[Work item] What you return should match every entry, character for character.
START Dataset excerpts
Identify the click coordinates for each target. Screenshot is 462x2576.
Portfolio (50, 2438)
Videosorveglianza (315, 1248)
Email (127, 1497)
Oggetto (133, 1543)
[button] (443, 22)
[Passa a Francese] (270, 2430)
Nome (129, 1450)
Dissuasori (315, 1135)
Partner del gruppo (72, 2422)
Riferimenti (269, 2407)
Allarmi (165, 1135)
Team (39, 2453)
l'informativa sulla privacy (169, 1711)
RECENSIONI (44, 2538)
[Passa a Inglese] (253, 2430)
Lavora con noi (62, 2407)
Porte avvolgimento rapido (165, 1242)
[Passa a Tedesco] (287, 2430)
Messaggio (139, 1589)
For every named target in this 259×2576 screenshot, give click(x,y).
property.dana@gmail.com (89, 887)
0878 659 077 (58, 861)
END Dataset excerpts
[Solution to the exercise]
Identify the click coordinates for each target. Screenshot is 462x2576.
Portfolio (50, 2438)
Videosorveglianza (315, 1248)
Email (127, 1497)
Oggetto (133, 1543)
[button] (443, 22)
[Passa a Francese] (270, 2430)
Nome (129, 1450)
Dissuasori (315, 1135)
Partner del gruppo (72, 2422)
Riferimenti (269, 2407)
Allarmi (165, 1135)
Team (39, 2453)
l'informativa sulla privacy (169, 1711)
RECENSIONI (44, 2538)
[Passa a Inglese] (253, 2430)
Lavora con noi (62, 2407)
Porte avvolgimento rapido (165, 1242)
[Passa a Tedesco] (287, 2430)
Messaggio (139, 1589)
For every named target in this 259×2576 screenshot, give click(x,y).
property.dana@gmail.com (89, 887)
0878 659 077 (58, 861)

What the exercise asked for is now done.